In its quarterly threat report, Meta has found that while Russia’s overt influence operations conducted by its state-controlled media has decreased on the platform, attempts at covert activities tied to the war in Ukraine have sharply increased over the last year.
The tech giant said that Russia’s state-controlled media are now shifting to other platforms, like Telegram, to avoid additional transparency and demotions of their links to their websites.
“Although they are still active on our platforms, a number of Russian state-controlled media have shared posts urging followers to find them on other services instead,” the report said.
Meta added that it has taken steps to take down overt operations run by state-controlled media including preventing the outlets “from running ads globally, demonetizing their pages and instagram accounts and demoting their content in people’s feeds.”
The company said that these measures were also taken globally and across all languages.
Last year, Meta faced pushback from Democratic lawmakers who were concerned that the company was not doing enough to address Spanish-language disinformation.
The lawmakers said that Russian state-controlled media were making a “concentrated effort to target” Spanish-speaking communities and spread disinformation about the war in Ukraine.
“Facebook has continuously failed to show it is adequately addressing this problem for Spanish-speaking communities, and the success of Russian-sponsored outlets in crowding out the information ecosystem for Spanish speakers serves as proof to this fact,” the lawmakers said in a letter addressed to Meta.
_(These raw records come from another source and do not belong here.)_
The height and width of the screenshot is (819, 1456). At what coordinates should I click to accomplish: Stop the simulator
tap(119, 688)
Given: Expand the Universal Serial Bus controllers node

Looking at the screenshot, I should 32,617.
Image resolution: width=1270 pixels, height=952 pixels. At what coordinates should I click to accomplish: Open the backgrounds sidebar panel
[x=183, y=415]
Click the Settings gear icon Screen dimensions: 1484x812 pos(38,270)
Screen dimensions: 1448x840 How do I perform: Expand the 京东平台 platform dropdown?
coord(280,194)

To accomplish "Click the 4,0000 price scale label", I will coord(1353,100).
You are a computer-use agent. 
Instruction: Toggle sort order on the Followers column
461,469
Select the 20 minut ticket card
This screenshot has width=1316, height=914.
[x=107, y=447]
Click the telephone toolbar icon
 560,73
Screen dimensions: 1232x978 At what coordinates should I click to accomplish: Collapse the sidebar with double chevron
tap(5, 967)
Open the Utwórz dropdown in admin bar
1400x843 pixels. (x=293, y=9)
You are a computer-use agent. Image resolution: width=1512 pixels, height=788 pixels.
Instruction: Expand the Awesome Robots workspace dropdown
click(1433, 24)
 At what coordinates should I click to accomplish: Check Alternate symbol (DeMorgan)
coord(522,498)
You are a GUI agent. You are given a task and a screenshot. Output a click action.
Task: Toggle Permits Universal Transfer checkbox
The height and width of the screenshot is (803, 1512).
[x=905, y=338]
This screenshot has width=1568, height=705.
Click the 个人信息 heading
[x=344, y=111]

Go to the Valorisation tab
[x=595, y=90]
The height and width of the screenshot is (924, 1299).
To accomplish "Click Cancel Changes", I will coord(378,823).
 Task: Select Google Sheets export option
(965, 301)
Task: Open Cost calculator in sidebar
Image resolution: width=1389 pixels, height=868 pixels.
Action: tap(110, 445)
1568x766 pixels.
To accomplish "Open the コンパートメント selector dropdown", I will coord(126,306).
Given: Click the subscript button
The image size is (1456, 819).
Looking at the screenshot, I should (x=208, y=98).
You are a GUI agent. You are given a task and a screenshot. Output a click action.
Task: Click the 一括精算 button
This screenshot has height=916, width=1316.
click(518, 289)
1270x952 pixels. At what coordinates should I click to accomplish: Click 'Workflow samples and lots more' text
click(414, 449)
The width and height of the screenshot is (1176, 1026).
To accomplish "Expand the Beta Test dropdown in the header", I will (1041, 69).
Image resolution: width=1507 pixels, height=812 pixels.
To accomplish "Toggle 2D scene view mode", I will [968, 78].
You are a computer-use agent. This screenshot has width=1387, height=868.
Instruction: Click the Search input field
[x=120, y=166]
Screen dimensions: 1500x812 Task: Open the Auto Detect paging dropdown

A Meta spokesperson said at the time that the company was running its “entire strategy on misinformation in Spanish.”
“We’re removing content related to the war in Ukraine that violates our policies, and working with third-party fact checkers to debunk false claims,” the spokesperson said.
While attempts at covert activities have increased, those operations appear to be less sophisticated as the actors behind them have put in little effort and instead use “a large number of low-quality [fake] accounts all at once, in the hope that at least a few might survive and escape detection,” on the platform, the report said.